Cette même étude affirme que le rôle des parents est crucial pour protéger les enfants des effets de la discrimination raciale. “Parler avec son enfant de discrimination est important pour sa santé et son développement. De plus, cultiver une forte identité ethnique chez les enfants renforce leur capacité de résistance et les protège ainsi des conséquences néfastes de la discrimination sur la santé.”

La langue est une partie importante de ce qui compose une identité ethnique et culturelle. Elle reflète la façon de s’ancrer dans le monde. Dans les parcours de migrations, parfois la langue n’est pas transmise par les parents aux enfants nés ou ayant grandi dans le nouveau pays d’installation.

Dans le cas que je connais, la France, vient s’y ajouter les politiques discriminantes du système éducatif qui dissuade certains parents de parler une autre langue que le français. Le “certains parents” est ici important, car l’institutrice ne va jamais essayer de dissuader les Allemands, les Britanniques, les Japonais, les Américains, les Islandais ou les Italiens de parler leur langue à la maison, bien au contraire. Ces langues sont vues comme une richesse et un atout dans la scolarité. Par contre, pour les parents qui parlent le soninké, le bambara, l’arabe, le lingala ou le swahili ou le kreyòl, l’argument de perturber l’apprentissage est brandi.
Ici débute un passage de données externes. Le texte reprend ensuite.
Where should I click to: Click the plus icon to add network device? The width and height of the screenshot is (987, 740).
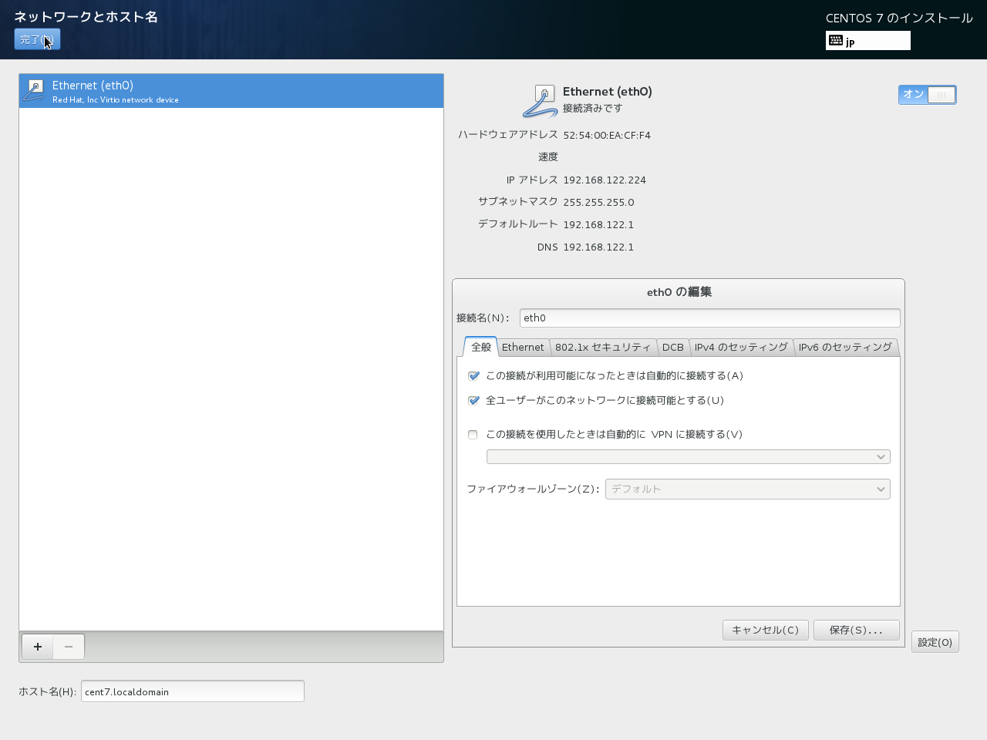[x=37, y=647]
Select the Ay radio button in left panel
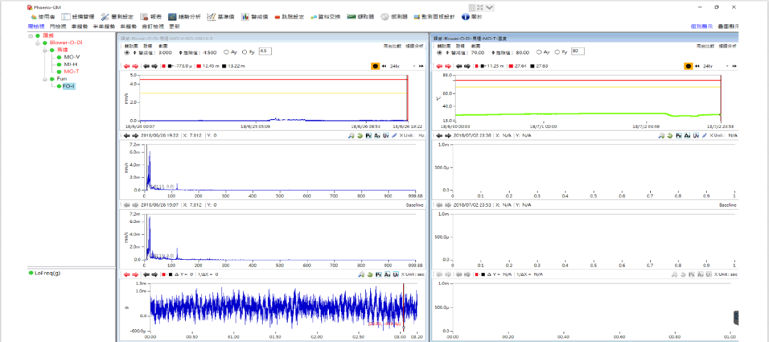Screen dimensions: 769x342 (x=226, y=52)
L’Etat français distille à travers l’Éducation Nationale le mépris des langues originaires d’Afrique ou de la Caraïbe. Il fait passer le bilinguisme pour un facteur de risque pour les troubles de l’apprentissage dès lors qu’il ne s’agit pas d’une langue occidentale ou dominante économiquement. Ce qui perturbe la scolarité, c’est le rapport de honte avec la langue de leur parent. Quand au sein d’une institution qui représente la légitimité, on vous dit que la langue de vos parents n’est pas digne d’être parlée, cela fait naître des conflits de loyauté qui perturbent tant l’aisance dans la langue française que dans la langue parlée à la maison.  

Il est très important d’appuyer l’idée que le bilinguisme est une richesse. Que la valorisation de sa culture d’origine est importante pour la construction identitaire afin de rester debout et digne. Comprendre, parler, écrire et lire le créole permet d’accéder à une lecture du monde qui nous rapproche (enfants de la diaspora) d’Haïti et de nos parents. Car il est évident pour moi, que c’est en créole qu’ils rêvent et qu’ils nous aiment.

 Fania Noël

Militante et essayiste afroféministe, Fania Noël est née en Haïti et a grandi en France. Elle poursuit son PhD en sociologie à The New School for Social Research. Ses champs de recherches sont les études Noires et Africana, les féminismes Noirs et les cultural studies. Elle est membre de l’organisation Black Feminist Future et directrice de publication de l’anthologie féministe haitienne de Nègès Mawon Alaso. Son second livre Et maintenant le pouvoir. Un horizon politique afroféministe paraîtra aux Éditions Cambourakis en 2022.